### WRITTEN EXERCISE
Please repeat, word for word, the stretch of the site water text from "Contaminated Storm Water The" through "the process plant.".

### TEXT
** begin **

Water supply issues are in the PFS on pages 156 and 157, but the source of the water being used is described in the first sentensce under the topic of "Water Supply":  "Raw water is supplied to the plant site via a raw water pipeline from a well or series of wells in the Quinn River Valley to the east of the site."

Sanitary Sewer The sanitary sewer system is planned to use a septic leach field located south of the plant next to the storm water pond in an alluvial fan to handle discharge from the septic and sanitary sewers on site. Meteoric Water Controls The site is being designed to have roof coverage over the process, loading and unloading areas to minimize any potential chance of contamination of meteoric waters by process materials. Storm Water Pond The majority of the meteoric water will fall on site roads, unimproved land and will have no contamination from the process. This water will be directed around the plant using a series of ditches and swales to a small pre-sedimentation pond which discharges then to a large storm water pond (10,600 m3) located south of the plant. This system will settle out suspended solids and contain the water from the site. This pond will then release the clean water back to the local water courses or be used on site.

 Contaminated Storm Water The contaminated storm water system is designed to collect all meteoric water from the site that has been contaminated by contact with process materials. This includes rainwater from process roofs and containment areas. Water stored in this tank will be consumed by the process plant.

** end **

### DATASET EXCERPT
** begin **

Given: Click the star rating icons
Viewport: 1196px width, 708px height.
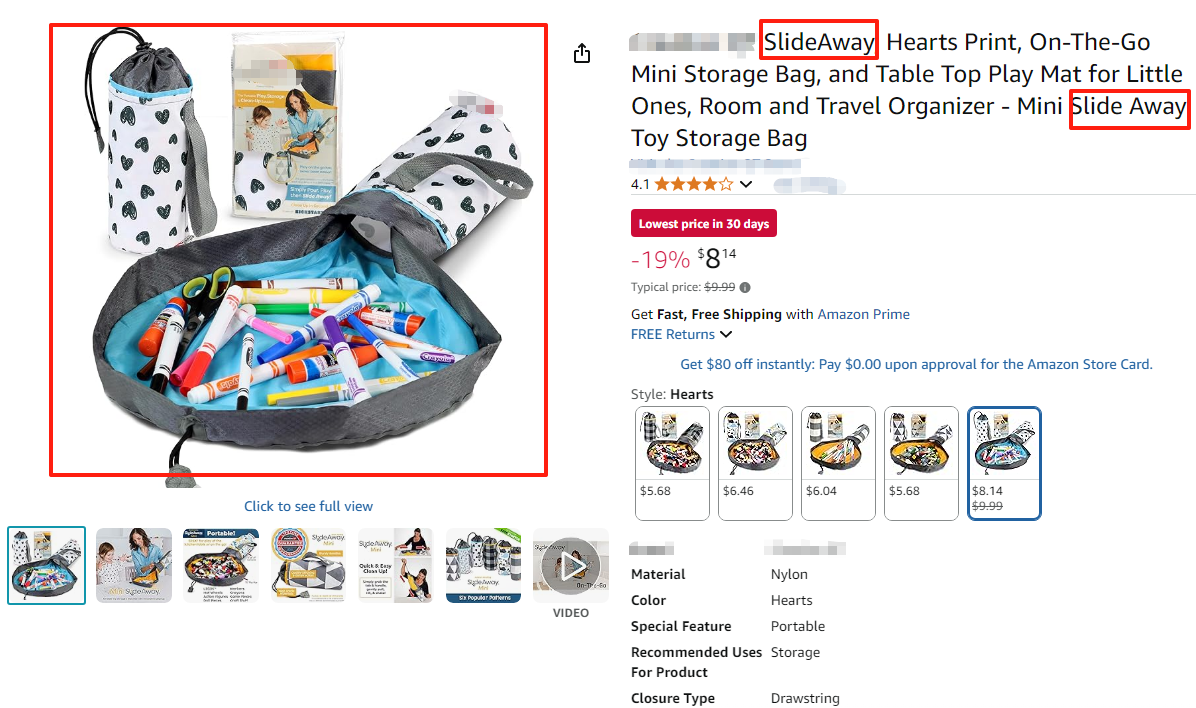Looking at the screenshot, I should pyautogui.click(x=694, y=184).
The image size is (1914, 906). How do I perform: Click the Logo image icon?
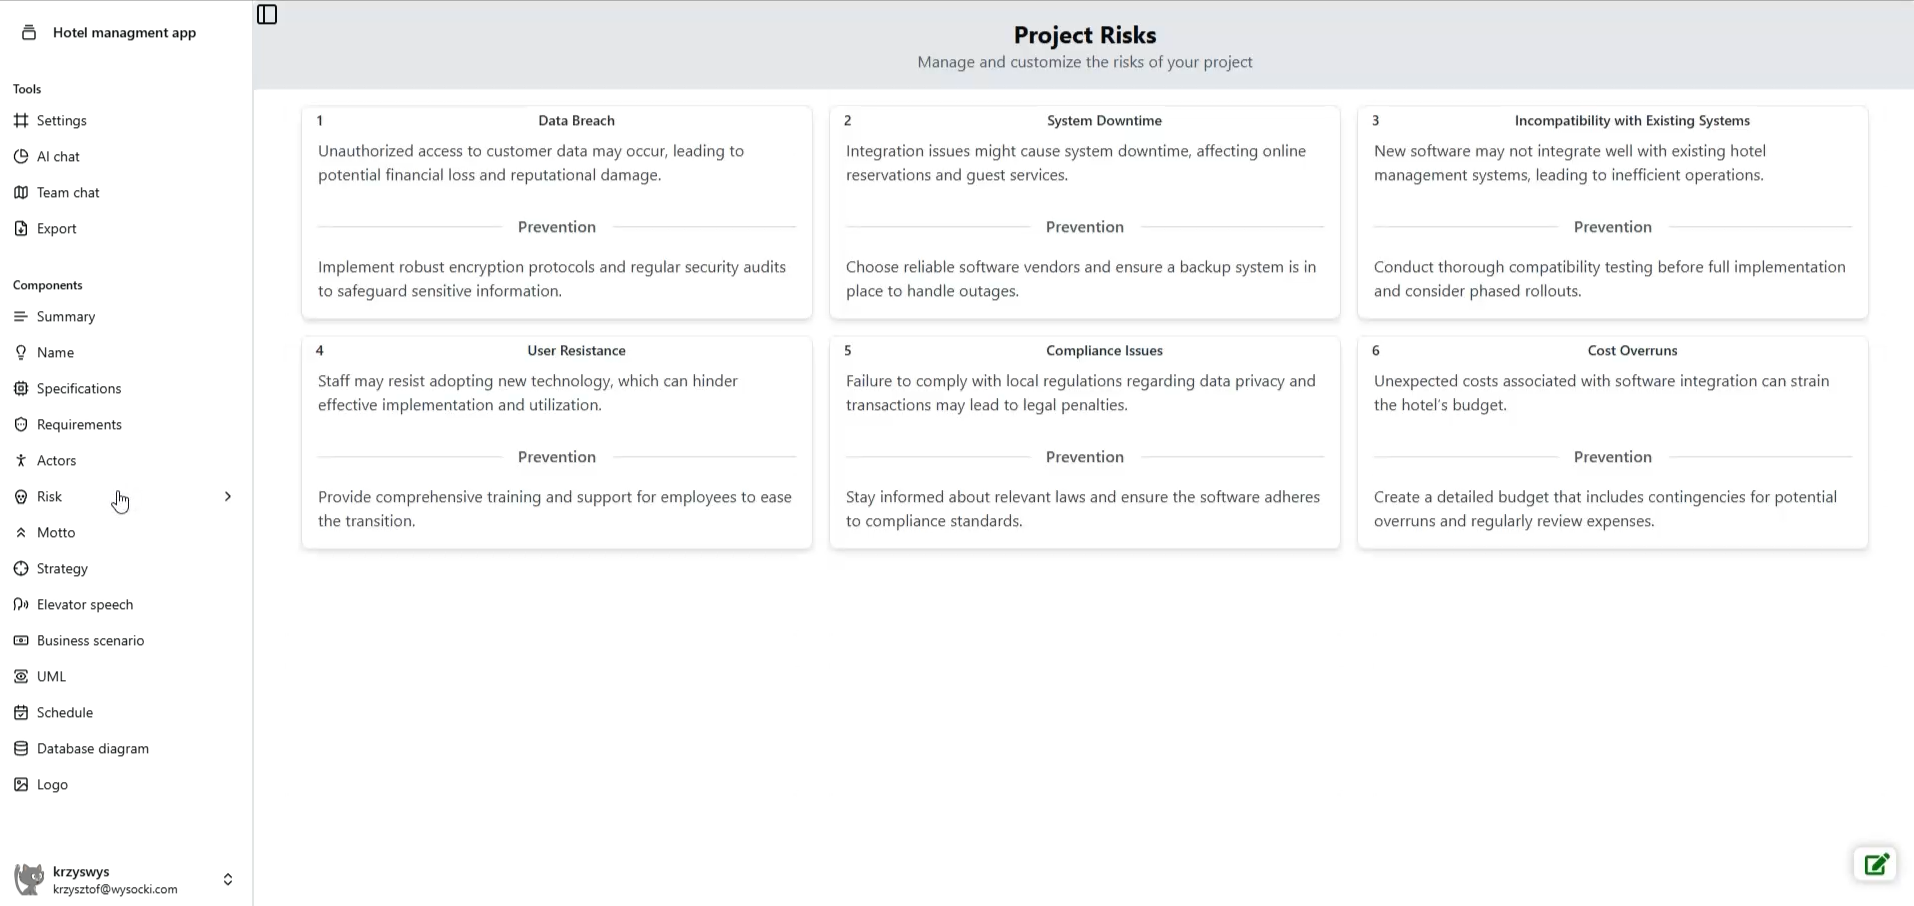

** end **

### THE RESULT
Contaminated Storm Water The contaminated storm water system is designed to collect all meteoric water from the site that has been contaminated by contact with process materials. This includes rainwater from process roofs and containment areas. Water stored in this tank will be consumed by the process plant.